▶ [TEXT SECTION]:
--- start ---
But apparently, “powerful commercial interests have been allowed to ransack the Mekong River’s rich resources by building damaging hydropower dams which have yet to demonstrate proven and effective mitigation measures,” said Pianporn Deetes, Thailand Campaign Coordinator for International Rivers, a California-based environmental group.
In November 2012, Laos broke ground on the US$3.8-billion Xayaburi dam project despite vehement objections from environmental groups and its neighbors who said the 810-meter (2,600ft) dam would unleash massive ecological changes on a river that feeds around 60 million people.
A technical review released in March 2011 by the Mekong River Commission (MRC) – a regional body established to coordinate dam projects on the river – on the Xayaburi dam is considered the most comprehensive analysis of its potential impact. It warns that more than 50 studies are still required before regional governments reach a consensus over whether the Xayaburi and other Mekong mainstream dams should be built.
But last September, Laos notified the MRC that it would forge ahead with the second dam, the Don Sahong, on the lower Mekong, despite calls from foreign donors to consult neighbors that face a trans-boundary impact on fisheries and the risk of deprived livelihoods.
--- end ---
▶ [INFORMATION SHOWN]:
--- start ---
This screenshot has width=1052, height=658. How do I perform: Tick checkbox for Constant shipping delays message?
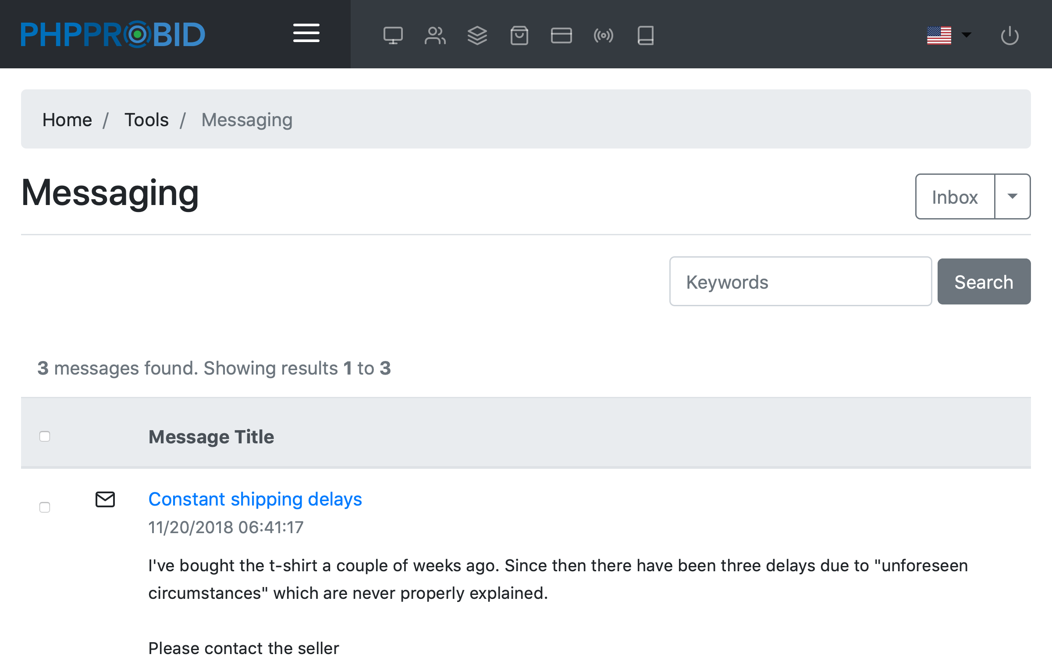[x=45, y=507]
--- end ---
▶ [EXERCISE DETAILS]:
Return the entire Mekong dam passage word for word. Rely only on the Mekong dam passage, not the listing.

▶ [WRITTEN ANSWER]:
But apparently, “powerful commercial interests have been allowed to ransack the Mekong River’s rich resources by building damaging hydropower dams which have yet to demonstrate proven and effective mitigation measures,” said Pianporn Deetes, Thailand Campaign Coordinator for International Rivers, a California-based environmental group.
In November 2012, Laos broke ground on the US$3.8-billion Xayaburi dam project despite vehement objections from environmental groups and its neighbors who said the 810-meter (2,600ft) dam would unleash massive ecological changes on a river that feeds around 60 million people.
A technical review released in March 2011 by the Mekong River Commission (MRC) – a regional body established to coordinate dam projects on the river – on the Xayaburi dam is considered the most comprehensive analysis of its potential impact. It warns that more than 50 studies are still required before regional governments reach a consensus over whether the Xayaburi and other Mekong mainstream dams should be built.
But last September, Laos notified the MRC that it would forge ahead with the second dam, the Don Sahong, on the lower Mekong, despite calls from foreign donors to consult neighbors that face a trans-boundary impact on fisheries and the risk of deprived livelihoods.